▶ [TASK REQUIREMENTS]: Where does the word "agent" appear in the data? Copy every line that holds it.

▶ [Items listed in a dataset]:
──────────

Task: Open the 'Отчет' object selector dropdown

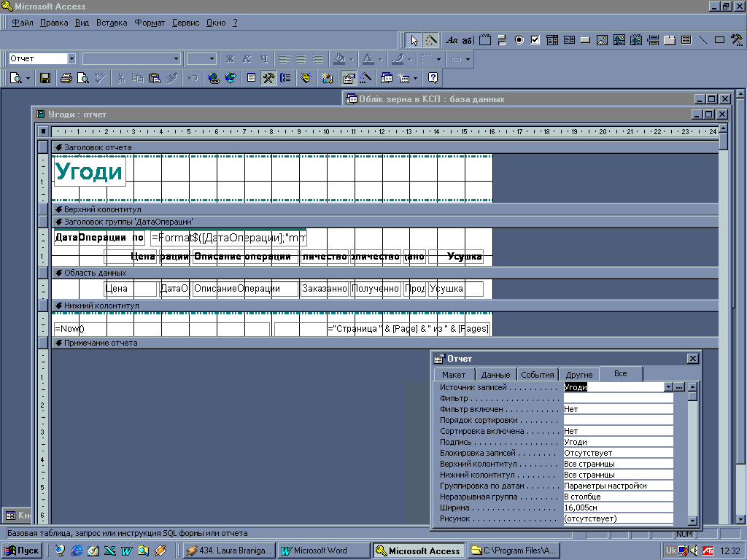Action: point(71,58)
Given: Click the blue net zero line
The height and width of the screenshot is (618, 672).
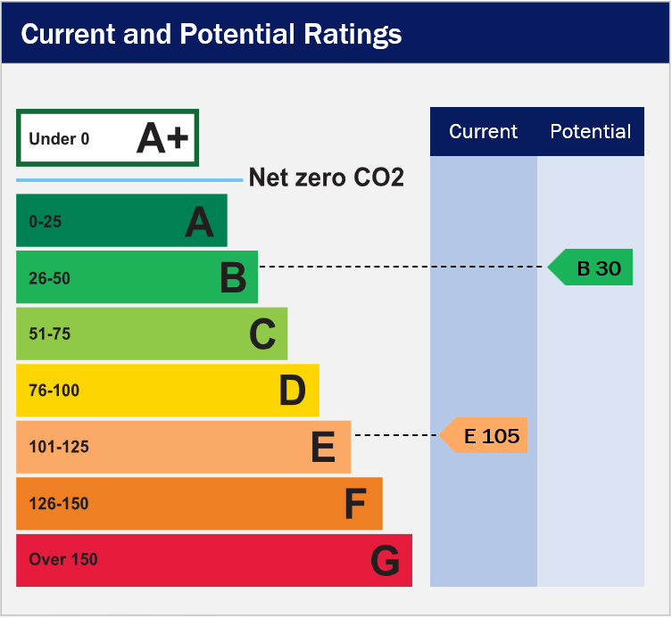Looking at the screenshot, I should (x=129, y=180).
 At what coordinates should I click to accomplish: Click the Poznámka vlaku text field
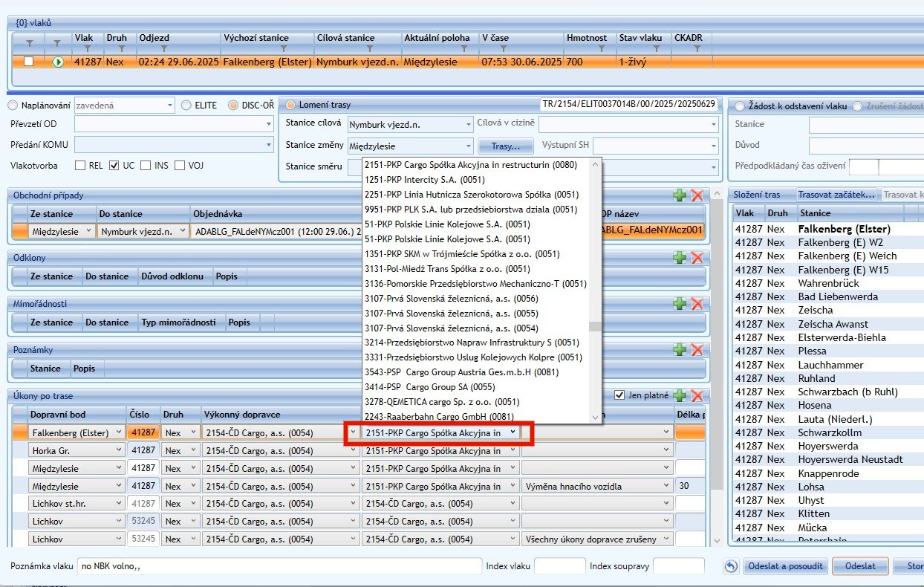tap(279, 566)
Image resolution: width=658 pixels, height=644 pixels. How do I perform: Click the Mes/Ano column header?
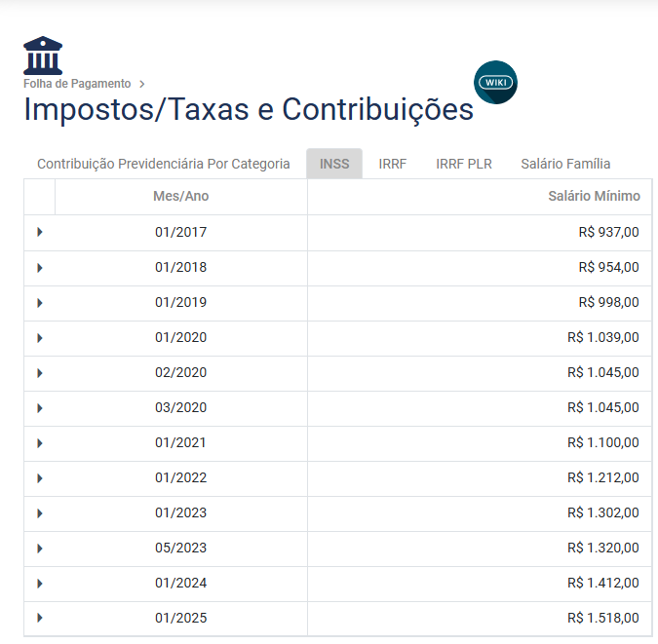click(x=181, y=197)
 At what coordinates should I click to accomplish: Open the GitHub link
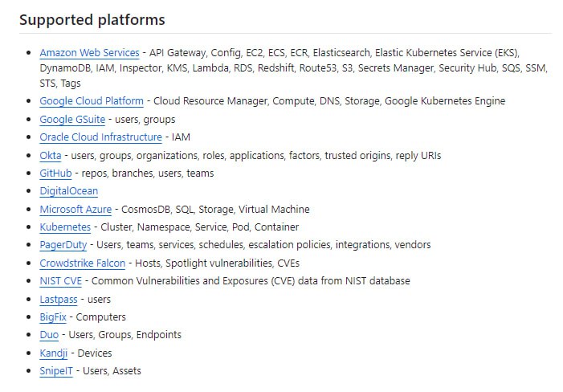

──────────

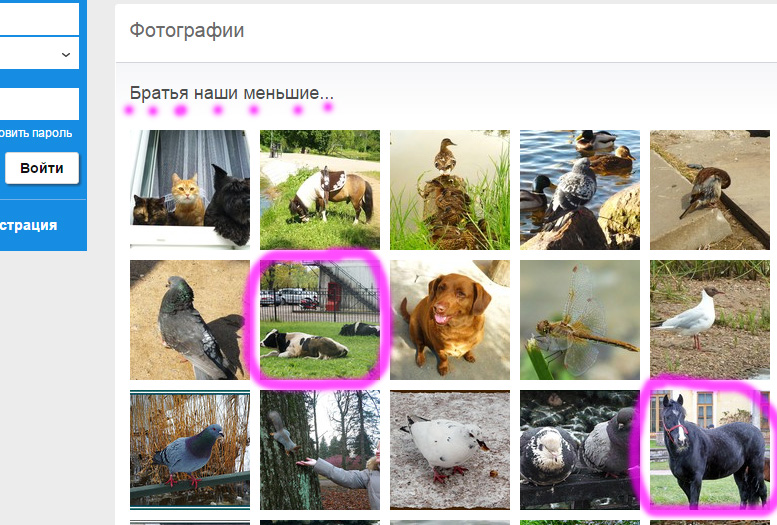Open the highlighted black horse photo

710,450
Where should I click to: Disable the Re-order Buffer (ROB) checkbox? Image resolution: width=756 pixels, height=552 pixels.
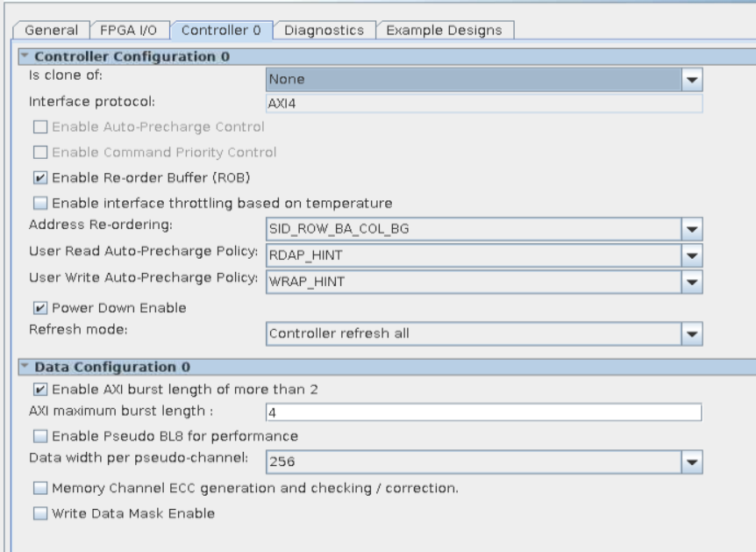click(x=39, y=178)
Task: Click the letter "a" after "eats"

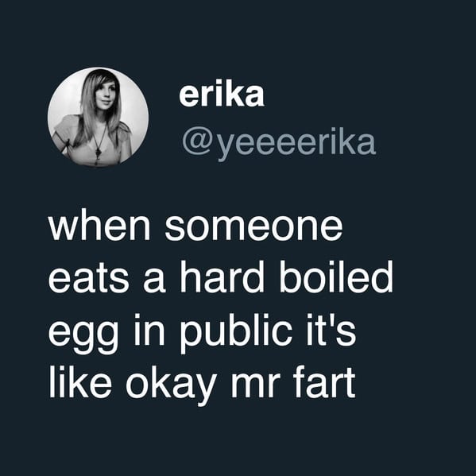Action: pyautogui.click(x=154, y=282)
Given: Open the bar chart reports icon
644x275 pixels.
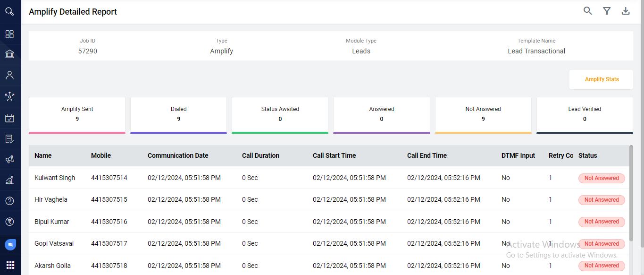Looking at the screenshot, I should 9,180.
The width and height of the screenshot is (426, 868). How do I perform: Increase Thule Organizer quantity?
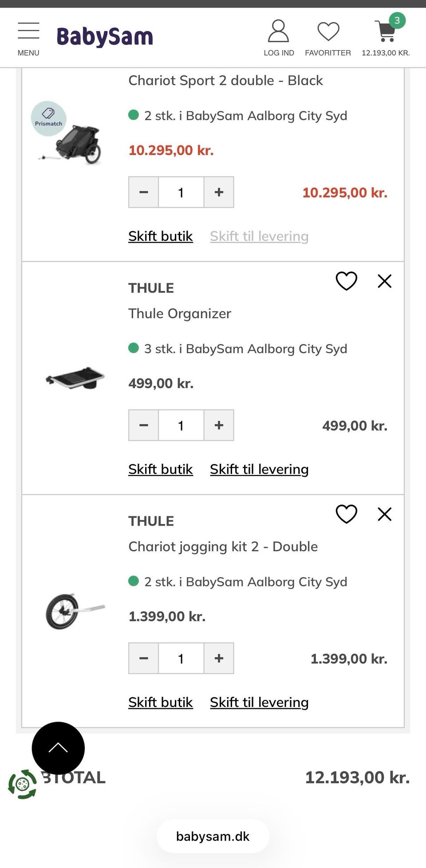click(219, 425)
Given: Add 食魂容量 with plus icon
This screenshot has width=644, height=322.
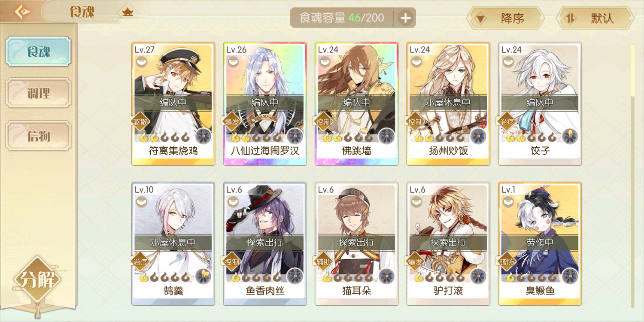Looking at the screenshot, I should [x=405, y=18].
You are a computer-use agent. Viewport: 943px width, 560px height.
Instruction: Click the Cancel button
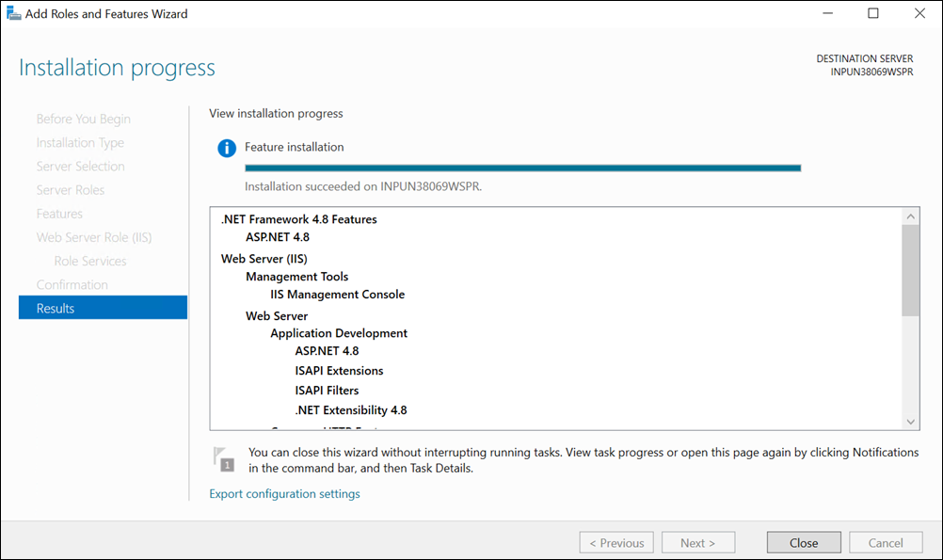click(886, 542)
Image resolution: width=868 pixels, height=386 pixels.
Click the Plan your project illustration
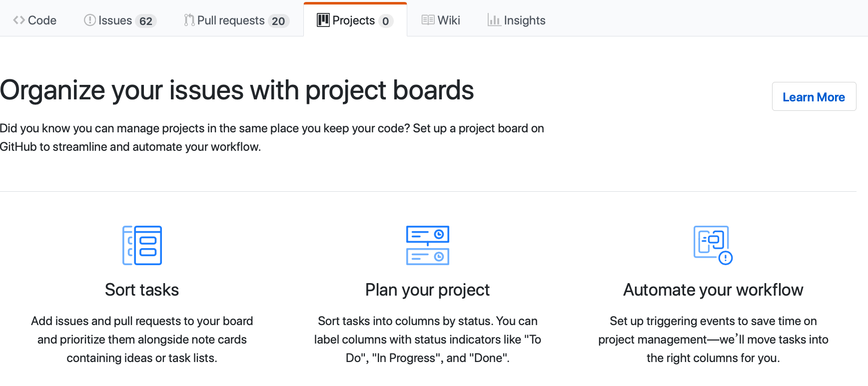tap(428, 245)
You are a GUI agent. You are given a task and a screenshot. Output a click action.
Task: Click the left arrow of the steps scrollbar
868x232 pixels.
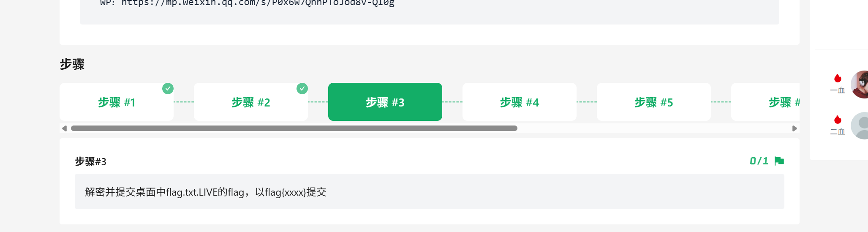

──────────

▶ [EXERCISE SOLUTION]:
You are a computer-use agent. Viewport: 943px width, 560px height.
You are a GUI agent. You are given a task and a screenshot. Output a click action.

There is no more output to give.